| Lines of data |
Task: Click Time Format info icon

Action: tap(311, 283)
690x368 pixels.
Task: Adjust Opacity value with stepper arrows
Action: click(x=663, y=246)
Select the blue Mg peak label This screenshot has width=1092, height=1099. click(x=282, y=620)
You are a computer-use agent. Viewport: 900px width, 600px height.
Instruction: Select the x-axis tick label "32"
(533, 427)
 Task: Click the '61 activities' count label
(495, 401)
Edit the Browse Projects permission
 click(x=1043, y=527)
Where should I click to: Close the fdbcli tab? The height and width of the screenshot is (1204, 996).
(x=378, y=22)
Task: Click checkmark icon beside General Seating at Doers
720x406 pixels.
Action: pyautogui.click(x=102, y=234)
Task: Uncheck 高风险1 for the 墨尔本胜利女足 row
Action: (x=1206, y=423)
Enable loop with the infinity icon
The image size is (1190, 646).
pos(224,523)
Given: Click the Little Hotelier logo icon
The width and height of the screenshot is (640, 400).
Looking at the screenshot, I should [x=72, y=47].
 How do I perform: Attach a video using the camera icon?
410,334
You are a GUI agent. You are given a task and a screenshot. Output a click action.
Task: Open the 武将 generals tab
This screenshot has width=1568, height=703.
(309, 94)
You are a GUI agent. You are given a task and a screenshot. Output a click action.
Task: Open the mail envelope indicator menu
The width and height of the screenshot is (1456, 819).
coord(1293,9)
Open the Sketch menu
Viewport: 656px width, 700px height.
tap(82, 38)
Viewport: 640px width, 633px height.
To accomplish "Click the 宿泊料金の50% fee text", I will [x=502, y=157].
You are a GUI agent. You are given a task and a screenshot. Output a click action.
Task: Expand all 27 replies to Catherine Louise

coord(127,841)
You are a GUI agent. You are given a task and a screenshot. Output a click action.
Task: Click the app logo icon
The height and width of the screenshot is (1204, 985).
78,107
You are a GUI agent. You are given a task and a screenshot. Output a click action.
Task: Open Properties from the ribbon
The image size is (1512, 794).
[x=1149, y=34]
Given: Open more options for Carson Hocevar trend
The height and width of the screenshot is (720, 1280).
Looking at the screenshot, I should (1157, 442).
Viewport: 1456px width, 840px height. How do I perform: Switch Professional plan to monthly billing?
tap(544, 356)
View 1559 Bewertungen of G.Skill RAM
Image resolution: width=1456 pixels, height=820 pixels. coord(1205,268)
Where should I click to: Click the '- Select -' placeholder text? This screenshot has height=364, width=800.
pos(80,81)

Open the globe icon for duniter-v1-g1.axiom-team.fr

| What to produce |
Write out the records above as a numbered list, one line per number, leaving out the blank lines.

| Output of the task |
1. Task: Click Time Format info icon
2. Action: tap(311, 283)
3. 690x368 pixels.
4. Task: Adjust Opacity value with stepper arrows
5. Action: click(x=663, y=246)
6. Select the blue Mg peak label This screenshot has width=1092, height=1099. click(x=282, y=620)
7. You are a computer-use agent. Viewport: 900px width, 600px height.
8. Instruction: Select the x-axis tick label "32"
9. (533, 427)
10.  Task: Click the '61 activities' count label
11. (495, 401)
12. Edit the Browse Projects permission
13.  click(x=1043, y=527)
14. Where should I click to: Close the fdbcli tab? The height and width of the screenshot is (1204, 996).
15. (x=378, y=22)
16. Task: Click checkmark icon beside General Seating at Doers
17. 720x406 pixels.
18. Action: pyautogui.click(x=102, y=234)
19. Task: Uncheck 高风险1 for the 墨尔本胜利女足 row
20. Action: (x=1206, y=423)
21. Enable loop with the infinity icon
22. The image size is (1190, 646).
23. pos(224,523)
24. Given: Click the Little Hotelier logo icon
25. The width and height of the screenshot is (640, 400).
26. Looking at the screenshot, I should [x=72, y=47].
27.  How do I perform: Attach a video using the camera icon?
28. 410,334
29. You are a GUI agent. You are given a task and a screenshot. Output a click action.
30. Task: Open the 武将 generals tab
31. This screenshot has width=1568, height=703.
32. (309, 94)
33. You are a GUI agent. You are given a task and a screenshot. Output a click action.
34. Task: Open the mail envelope indicator menu
35. The width and height of the screenshot is (1456, 819).
36. coord(1293,9)
37. Open the Sketch menu
38. Viewport: 656px width, 700px height.
39. tap(82, 38)
40. Viewport: 640px width, 633px height.
41. To accomplish "Click the 宿泊料金の50% fee text", I will [x=502, y=157].
42. You are a GUI agent. You are given a task and a screenshot. Output a click action.
43. Task: Expand all 27 replies to Catherine Louise
44. coord(127,841)
45. You are a GUI agent. You are given a task and a screenshot. Output a click action.
46. Task: Click the app logo icon
47. The height and width of the screenshot is (1204, 985).
48. 78,107
49. You are a GUI agent. You are given a task and a screenshot. Output a click action.
50. Task: Open Properties from the ribbon
51. The image size is (1512, 794).
52. [x=1149, y=34]
53. Given: Open more options for Carson Hocevar trend
54. The height and width of the screenshot is (720, 1280).
55. Looking at the screenshot, I should (1157, 442).
56. Viewport: 1456px width, 840px height. How do I perform: Switch Professional plan to monthly billing?
57. tap(544, 356)
58. View 1559 Bewertungen of G.Skill RAM
59. Image resolution: width=1456 pixels, height=820 pixels. coord(1205,268)
60. Where should I click to: Click the '- Select -' placeholder text? This screenshot has height=364, width=800.
61. pos(80,81)
62. Open the globe icon for duniter-v1-g1.axiom-team.fr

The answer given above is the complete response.